[The task] Reproduce every line of the data, exactly and without its pictures.

Stored items
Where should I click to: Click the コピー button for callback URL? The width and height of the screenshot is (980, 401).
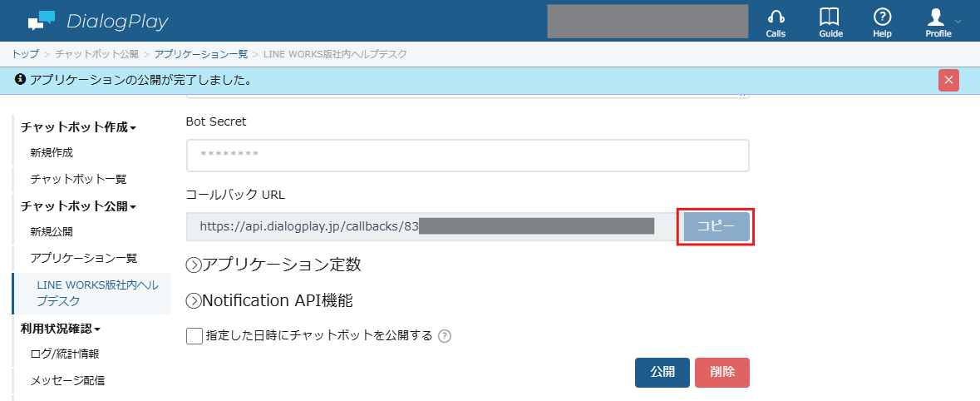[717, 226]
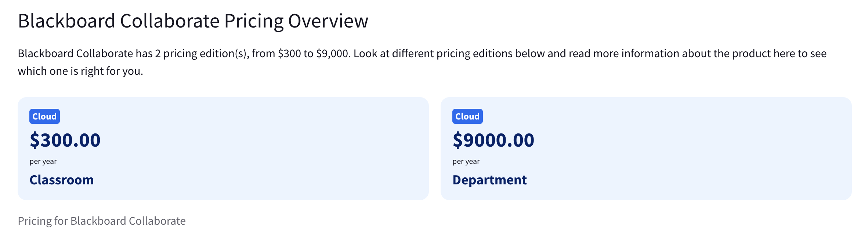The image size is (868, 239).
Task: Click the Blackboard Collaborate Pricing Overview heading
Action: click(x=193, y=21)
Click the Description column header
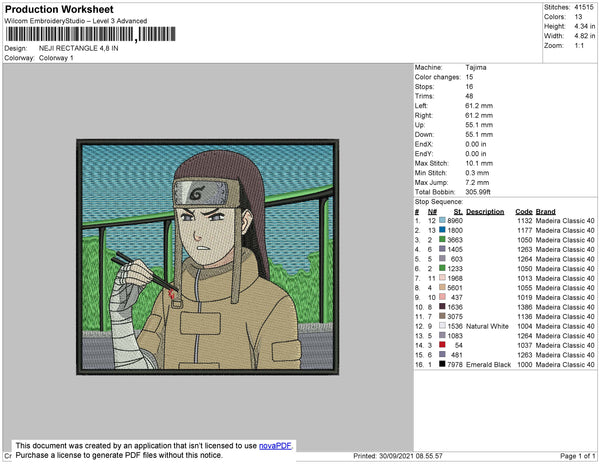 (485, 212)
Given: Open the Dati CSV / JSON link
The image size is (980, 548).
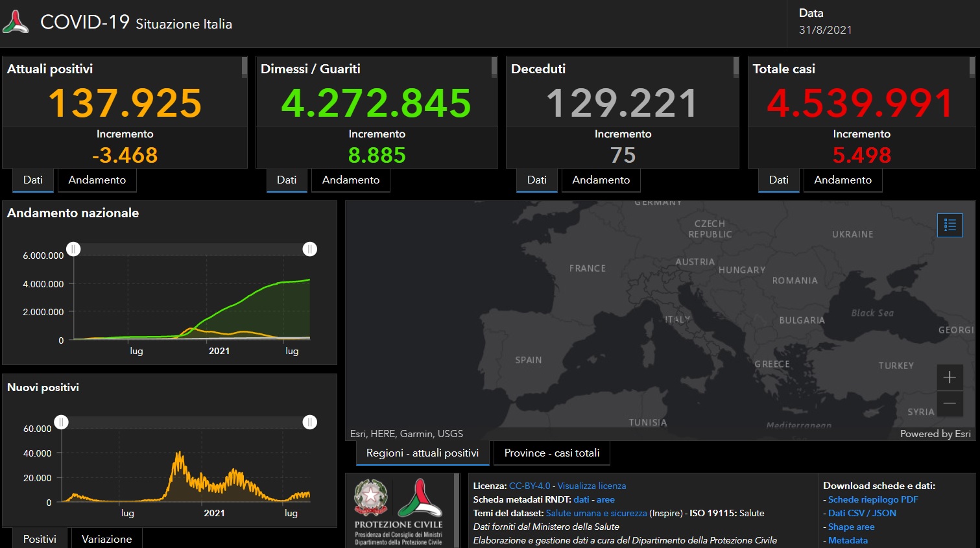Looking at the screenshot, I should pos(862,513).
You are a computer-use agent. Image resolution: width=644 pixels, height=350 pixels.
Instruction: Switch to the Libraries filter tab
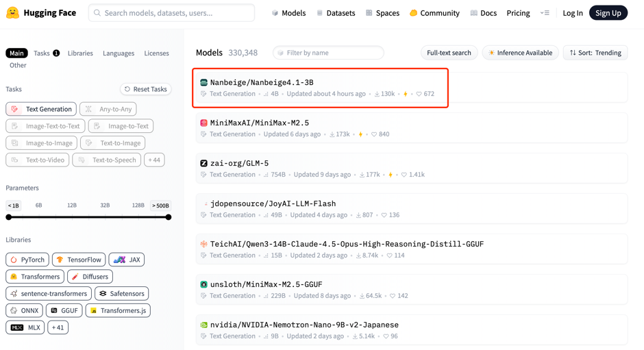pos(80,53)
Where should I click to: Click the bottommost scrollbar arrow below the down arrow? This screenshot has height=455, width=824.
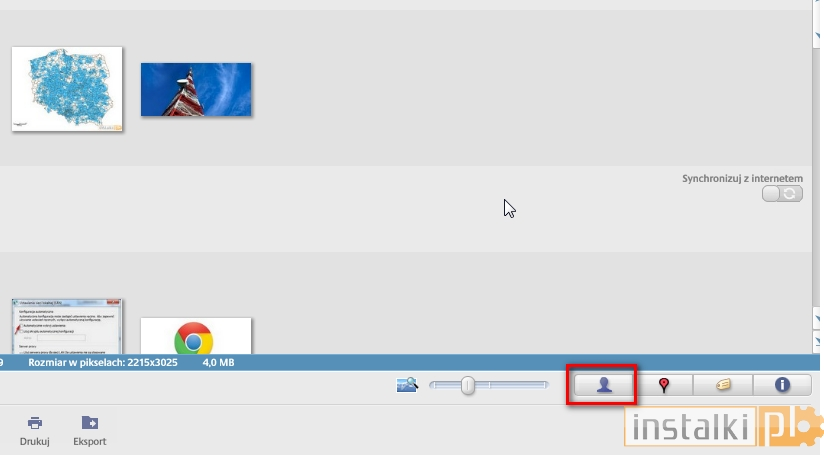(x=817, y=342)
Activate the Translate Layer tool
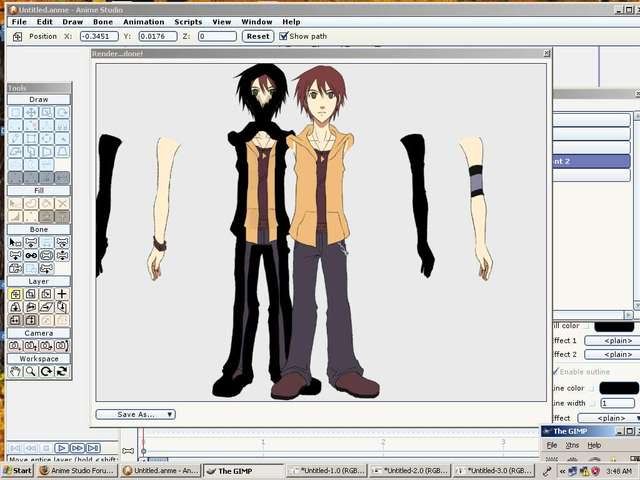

[Exercise response]
Where should I click to: Click the コピー button for callback URL? The width and height of the screenshot is (980, 401).
[717, 226]
The image size is (868, 239).
Task: Click the Blackboard Collaborate Pricing Overview heading
Action: click(x=193, y=21)
Click the Description column header
 (485, 212)
Given: Open the Dati CSV / JSON link
The image size is (980, 548).
Looking at the screenshot, I should pos(862,513).
You are a computer-use agent. Image resolution: width=644 pixels, height=350 pixels.
Instruction: Switch to the Libraries filter tab
pos(80,53)
Where should I click to: Click the bottommost scrollbar arrow below the down arrow? This screenshot has height=455, width=824.
(x=817, y=342)
Activate the Translate Layer tool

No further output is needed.